## [Passage shown]
────
## Sentiment Analysis of IMDB Reviews using Naive Bayes

This is a much larger and more complicated dataset as compared with the Rotten Tomatoes dataset

In [1]:
import os
import re
import tarfile

In [2]:
from six.moves import urllib

#### Import nltk, the Natural Language Processing Toolkit

This is one of the most popular packages for natural language processing on text data. It has APIs to access a large corpus of documents and other lexical resources

In [3]:
import numpy as np
import nltk

In [4]:
print(np.__version__)
print(nltk.__version__)

1.14.2
3.2.5


#### Automate the download, unzip and untar of the reviews dataset

The tarred and gzipped file is stored in the same directory as the code

In [5]:
DOWNLOADED_FILENAME = 'ImdbReviews.tar.gz'

def download_file(url_path):
    if not os.path.exists(DOWNLOADED_FILENAME):
        filename, _ = urllib.request.urlretrieve(url_path, DOWNLOADED_FILENAME)

    print('Found and verified file from this path: ', url_path)
    print('Downloaded file: ', DOWNLOADED_FILENAME)

#### Clean up the reviews by removing special characters

In [6]:
TOKEN_REGEX = re.compile("[^A-Za-z0-9 ]+")


def get_reviews(dirname, positive=True):
    label = 1 if positive else 0

    reviews = []
    for filename in os.listdir(dirname):
        if filename.endswith(".txt"):
            with open(dirname + filename, 'r+') as f:
                review = f.read()
                review = review.lower().replace("<br />", " ")
                review = re.sub(TOKEN_REGEX, '', review)
                
                # Return a tuple of the review text and a label for whether it 
                # is a positive or negative review
                reviews.append((review, label))
────
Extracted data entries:
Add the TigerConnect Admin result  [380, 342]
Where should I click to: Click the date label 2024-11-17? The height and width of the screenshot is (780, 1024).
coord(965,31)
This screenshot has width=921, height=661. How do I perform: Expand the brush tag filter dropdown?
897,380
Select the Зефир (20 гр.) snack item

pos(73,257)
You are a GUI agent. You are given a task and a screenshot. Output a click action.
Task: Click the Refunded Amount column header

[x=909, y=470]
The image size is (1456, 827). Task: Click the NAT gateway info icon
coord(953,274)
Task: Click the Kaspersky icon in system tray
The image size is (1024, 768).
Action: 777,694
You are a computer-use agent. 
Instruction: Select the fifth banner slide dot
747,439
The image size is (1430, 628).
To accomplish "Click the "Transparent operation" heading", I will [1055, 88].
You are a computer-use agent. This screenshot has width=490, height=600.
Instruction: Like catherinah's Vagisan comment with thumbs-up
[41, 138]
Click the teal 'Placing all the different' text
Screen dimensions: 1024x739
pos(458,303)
────
## [Objective]
Copy the IMDB sentiment analysis notebook in full, reproducing every line verbatim.

## [Correct answer]
## Sentiment Analysis of IMDB Reviews using Naive Bayes

This is a much larger and more complicated dataset as compared with the Rotten Tomatoes dataset

In [1]:
import os
import re
import tarfile

In [2]:
from six.moves import urllib

#### Import nltk, the Natural Language Processing Toolkit

This is one of the most popular packages for natural language processing on text data. It has APIs to access a large corpus of documents and other lexical resources

In [3]:
import numpy as np
import nltk

In [4]:
print(np.__version__)
print(nltk.__version__)

1.14.2
3.2.5


#### Automate the download, unzip and untar of the reviews dataset

The tarred and gzipped file is stored in the same directory as the code

In [5]:
DOWNLOADED_FILENAME = 'ImdbReviews.tar.gz'

def download_file(url_path):
    if not os.path.exists(DOWNLOADED_FILENAME):
        filename, _ = urllib.request.urlretrieve(url_path, DOWNLOADED_FILENAME)

    print('Found and verified file from this path: ', url_path)
    print('Downloaded file: ', DOWNLOADED_FILENAME)

#### Clean up the reviews by removing special characters

In [6]:
TOKEN_REGEX = re.compile("[^A-Za-z0-9 ]+")


def get_reviews(dirname, positive=True):
    label = 1 if positive else 0

    reviews = []
    for filename in os.listdir(dirname):
        if filename.endswith(".txt"):
            with open(dirname + filename, 'r+') as f:
                review = f.read()
                review = review.lower().replace("<br />", " ")
                review = re.sub(TOKEN_REGEX, '', review)
                
                # Return a tuple of the review text and a label for whether it 
                # is a positive or negative review
                reviews.append((review, label))